§ TASK TO COMPLETE: Could you report every line of the listing below that holds the word "Locate"?

§ PROVIDED ENTRIES:

=== Begin Enclosure ===

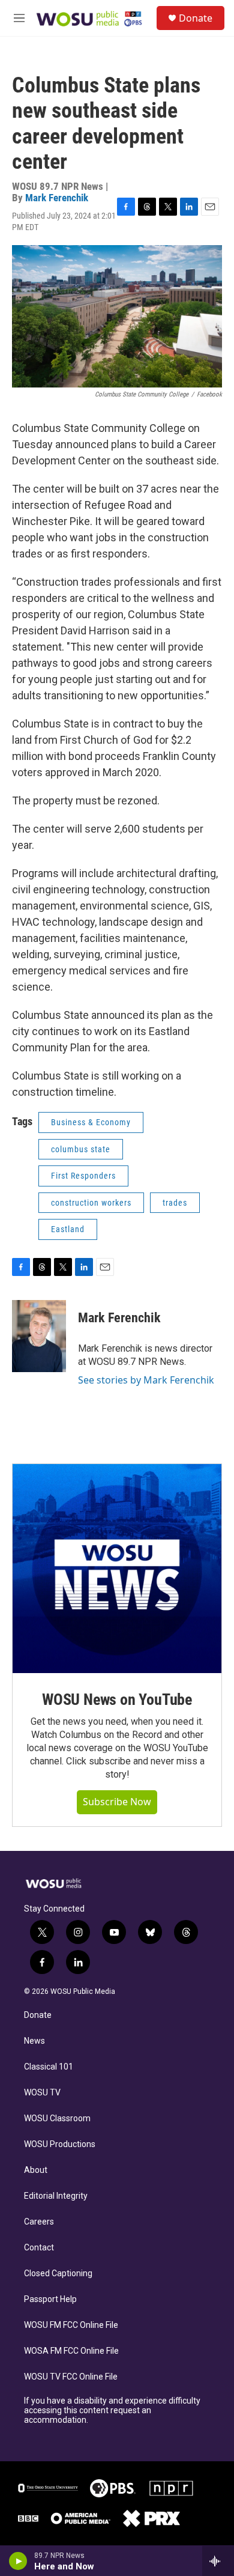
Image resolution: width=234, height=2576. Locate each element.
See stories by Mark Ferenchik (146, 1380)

=== End Enclosure ===
=== Begin Enclosure ===

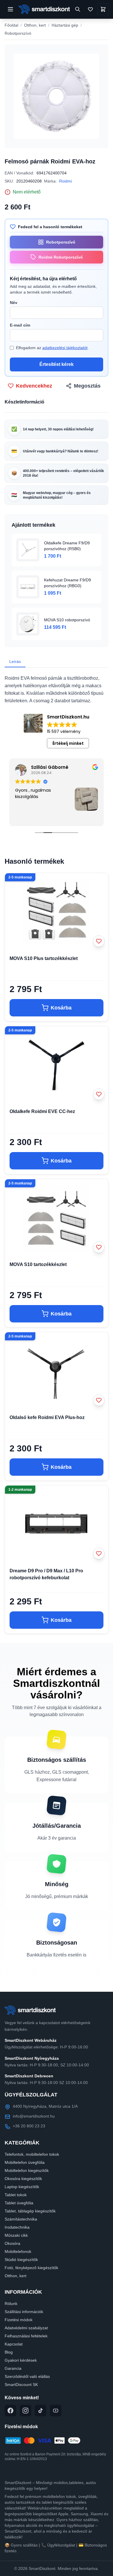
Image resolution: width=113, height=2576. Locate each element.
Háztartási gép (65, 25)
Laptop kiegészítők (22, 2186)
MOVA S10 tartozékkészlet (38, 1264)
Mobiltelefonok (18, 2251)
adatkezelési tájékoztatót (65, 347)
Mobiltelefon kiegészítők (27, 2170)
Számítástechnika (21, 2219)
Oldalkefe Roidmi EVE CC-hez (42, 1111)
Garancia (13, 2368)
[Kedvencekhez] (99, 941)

=== End Enclosure ===

§ YOUR RESPONSE:
Image resolution: width=234, height=2576. Locate each element.
Image resolution: width=113, height=2576. Locate each element.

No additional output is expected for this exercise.